NVIDIA is warning users to activate System Level Error-Correcting Code mitigation to protect against Rowhammer attacks on graphical processors with GDDR6 memory.
The company is reinforcing the recommendation as new research demonstrates a Rowhammer attack against an NVIDIA A6000 GPU (graphical processing unit).
Rowhammer is a hardware fault that can be triggered through software processes and stems from memory cells being too close to each other. The attack was demonstrated on DRAM cells but it can affect GPU memory, too.
It works by accessing a memory row with enough read-write operations, which causes the value of adjacent data bits to flip from one to zero and vice-versa, causing the in-memory information to change.
The effect could be a denial-of-service condition, data corruption, or even privilege escalation.
System Level Error-Correcting Codes (ECC) can preserve the integirty of the data by adding redundant bits and correcting single-bit errors to maintain data reliability and accuracy.
In workstation and data center GPUs where VRAM handles large datasets and precise calculations related to AI workloads, ECC must be enabled to prevent crucial errors in their operation.
NVIDIA’s security notice notes that researchers at the University of Toronto showed “a potential Rowhammer attack against an NVIDIA A6000 GPU with GDDR6 Memory” where System-Level ECC was not enabled.
The academic researchers developed GPUHammer, an attack method to flip bits on GPU memories.
Although hammering is harder on GDDR6 because of higher latency and faster refresh compared with CPU-based DDR4, the researchers were able to demonstrate that Rowhammer attacks on GPU memory banks is possible.
Apart from the RTX A6000, the GPU maker also recommends enabling System-Level ECC for the following products:
Data Center GPUs:
- Ampere: A100, A40, A30, A16, A10, A2, A800
- Ada: L40S, L40, L4
- Hopper: H100, H200, GH200, H20, H800
- Blackwell: GB200, B200, B100
- Turing: T1000, T600, T400, T4
- Volta: Tesla V100, Tesla V100S
Workstation GPUs:
- Ampere RTX: A6000, A5000, A4500, A4000, A2000, A1000, A400
- Ada RTX: 6000, 5000, 4500, 4000, 4000 SFF, 2000
- Blackwell RTX PRO (newest workstation line)
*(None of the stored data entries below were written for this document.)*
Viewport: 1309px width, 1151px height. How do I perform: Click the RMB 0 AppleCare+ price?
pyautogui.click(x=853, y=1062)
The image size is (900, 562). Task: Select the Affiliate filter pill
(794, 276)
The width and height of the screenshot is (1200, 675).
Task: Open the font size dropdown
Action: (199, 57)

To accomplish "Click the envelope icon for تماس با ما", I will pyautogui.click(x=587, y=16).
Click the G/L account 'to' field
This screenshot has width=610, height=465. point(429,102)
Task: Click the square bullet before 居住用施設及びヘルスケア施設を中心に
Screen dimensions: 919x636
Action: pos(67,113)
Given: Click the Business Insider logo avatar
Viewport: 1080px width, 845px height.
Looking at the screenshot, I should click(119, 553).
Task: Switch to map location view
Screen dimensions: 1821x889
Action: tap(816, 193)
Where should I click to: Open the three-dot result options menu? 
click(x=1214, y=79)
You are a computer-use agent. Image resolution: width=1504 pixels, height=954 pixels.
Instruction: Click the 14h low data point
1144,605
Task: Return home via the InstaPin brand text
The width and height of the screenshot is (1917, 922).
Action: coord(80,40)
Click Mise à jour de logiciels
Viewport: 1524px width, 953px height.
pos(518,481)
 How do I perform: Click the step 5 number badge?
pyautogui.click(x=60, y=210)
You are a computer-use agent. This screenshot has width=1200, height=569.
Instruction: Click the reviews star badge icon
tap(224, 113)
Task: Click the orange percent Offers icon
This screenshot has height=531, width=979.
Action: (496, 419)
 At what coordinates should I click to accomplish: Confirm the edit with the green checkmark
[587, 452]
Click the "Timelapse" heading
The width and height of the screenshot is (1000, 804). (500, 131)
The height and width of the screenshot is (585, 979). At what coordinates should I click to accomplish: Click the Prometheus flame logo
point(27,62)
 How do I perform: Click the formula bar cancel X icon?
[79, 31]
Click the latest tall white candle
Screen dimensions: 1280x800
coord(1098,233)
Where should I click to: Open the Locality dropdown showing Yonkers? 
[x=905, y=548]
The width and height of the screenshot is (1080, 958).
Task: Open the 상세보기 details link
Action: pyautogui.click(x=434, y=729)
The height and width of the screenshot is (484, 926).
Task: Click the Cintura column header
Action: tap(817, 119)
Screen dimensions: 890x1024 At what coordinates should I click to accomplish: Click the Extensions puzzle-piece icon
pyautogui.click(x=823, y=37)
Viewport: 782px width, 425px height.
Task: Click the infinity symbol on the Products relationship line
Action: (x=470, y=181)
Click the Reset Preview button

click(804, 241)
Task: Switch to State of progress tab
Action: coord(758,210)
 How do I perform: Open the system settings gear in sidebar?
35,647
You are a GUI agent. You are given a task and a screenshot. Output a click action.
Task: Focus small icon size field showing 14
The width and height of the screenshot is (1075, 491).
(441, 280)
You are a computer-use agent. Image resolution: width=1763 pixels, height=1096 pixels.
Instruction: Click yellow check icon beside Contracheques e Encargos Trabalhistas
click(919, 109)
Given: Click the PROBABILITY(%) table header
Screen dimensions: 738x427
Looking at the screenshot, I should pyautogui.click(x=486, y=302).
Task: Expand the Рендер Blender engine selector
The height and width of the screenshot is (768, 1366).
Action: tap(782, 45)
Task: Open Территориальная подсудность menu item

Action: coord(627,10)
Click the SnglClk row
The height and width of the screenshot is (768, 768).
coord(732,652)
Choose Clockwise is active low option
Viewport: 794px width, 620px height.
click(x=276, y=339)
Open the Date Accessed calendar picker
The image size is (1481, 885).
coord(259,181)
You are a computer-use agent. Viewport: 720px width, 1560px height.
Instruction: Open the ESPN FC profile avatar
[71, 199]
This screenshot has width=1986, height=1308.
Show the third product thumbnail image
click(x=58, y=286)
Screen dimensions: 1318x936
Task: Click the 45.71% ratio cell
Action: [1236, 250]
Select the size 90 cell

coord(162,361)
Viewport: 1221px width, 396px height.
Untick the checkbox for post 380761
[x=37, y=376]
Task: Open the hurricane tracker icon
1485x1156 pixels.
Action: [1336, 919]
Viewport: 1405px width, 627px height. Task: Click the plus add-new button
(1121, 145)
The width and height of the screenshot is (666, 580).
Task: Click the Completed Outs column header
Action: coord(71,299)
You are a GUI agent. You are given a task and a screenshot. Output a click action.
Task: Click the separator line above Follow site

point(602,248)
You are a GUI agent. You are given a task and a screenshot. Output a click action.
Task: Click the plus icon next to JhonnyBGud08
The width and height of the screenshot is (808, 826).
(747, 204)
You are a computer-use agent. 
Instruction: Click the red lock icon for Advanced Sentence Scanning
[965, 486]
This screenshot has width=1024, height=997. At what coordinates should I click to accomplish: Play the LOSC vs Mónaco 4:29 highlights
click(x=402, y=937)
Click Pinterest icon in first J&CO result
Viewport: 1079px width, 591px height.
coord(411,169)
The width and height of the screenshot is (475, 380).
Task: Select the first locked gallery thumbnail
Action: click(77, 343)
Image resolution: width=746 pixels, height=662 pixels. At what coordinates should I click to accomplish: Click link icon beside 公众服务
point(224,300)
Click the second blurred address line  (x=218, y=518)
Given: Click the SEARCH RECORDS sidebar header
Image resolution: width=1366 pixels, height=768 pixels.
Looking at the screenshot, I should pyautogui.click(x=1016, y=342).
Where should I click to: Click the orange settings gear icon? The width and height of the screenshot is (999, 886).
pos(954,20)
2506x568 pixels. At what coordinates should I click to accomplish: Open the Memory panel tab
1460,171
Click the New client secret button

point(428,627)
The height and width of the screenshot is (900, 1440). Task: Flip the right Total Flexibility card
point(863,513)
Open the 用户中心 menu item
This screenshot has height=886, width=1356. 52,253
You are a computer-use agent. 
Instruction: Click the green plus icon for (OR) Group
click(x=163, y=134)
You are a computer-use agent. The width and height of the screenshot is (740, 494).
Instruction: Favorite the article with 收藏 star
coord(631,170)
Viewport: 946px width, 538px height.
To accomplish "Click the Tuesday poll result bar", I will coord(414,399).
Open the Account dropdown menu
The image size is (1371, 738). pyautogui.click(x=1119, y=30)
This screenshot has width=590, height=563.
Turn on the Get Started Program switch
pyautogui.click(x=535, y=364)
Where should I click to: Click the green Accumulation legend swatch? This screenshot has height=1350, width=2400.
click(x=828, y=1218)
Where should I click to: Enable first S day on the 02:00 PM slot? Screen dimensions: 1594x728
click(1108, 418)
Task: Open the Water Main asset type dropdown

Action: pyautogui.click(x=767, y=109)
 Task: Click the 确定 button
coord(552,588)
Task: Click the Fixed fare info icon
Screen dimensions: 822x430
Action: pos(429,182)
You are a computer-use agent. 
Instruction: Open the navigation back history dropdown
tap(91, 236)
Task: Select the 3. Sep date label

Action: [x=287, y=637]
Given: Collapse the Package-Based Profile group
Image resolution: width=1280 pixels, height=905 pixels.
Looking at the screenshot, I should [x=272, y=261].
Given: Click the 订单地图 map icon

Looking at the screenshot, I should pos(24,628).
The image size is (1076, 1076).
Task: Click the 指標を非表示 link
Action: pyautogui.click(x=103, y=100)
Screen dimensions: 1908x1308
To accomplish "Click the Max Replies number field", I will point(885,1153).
- Turing RTX: 8000, 6000, 5000, 4000
- Volta: Quadro GV100
Embedded / Industrial:
- Jetson AGX Orin Industrial
- IGX Orin
The GPU maker notes that newer GPUs like Blackwell RTX 50 Series (GeForce), Blackwell Data Center GB200, B200, B100, and Hopper Data Center H100, H200, H20, and GH200, come with built-in on-die ECC protection, which does nor require an intervention from the user.
One way to check if System Level ECC is enabled is to use an out-of-band method that utilizes the system’s BMC (Baseboard Management Controller) and hardware interface software, like the Redfish API, to check the “ECCModeEnabled” status.
Tools like NSM Type 3 and NVIDIA SMBPBI can also be used for configuration, though they require access to the NVIDIA Partner Portal.
A second In-Band method also exists, using the nvidia-smi command-line utility from the system’s CPU to check and enable ECC where supported.
Rowhammer represents a real security concern that could cause data corruption or enable attacks in multi-tenant environments like cloud servers where vulnerable GPUs may be deployed.
However, the real risk is context-dependent, and exploiting Rowhammer reliably is complicated, requiring specific conditions, high access rates, and precise control, making it an attack difficult to execute.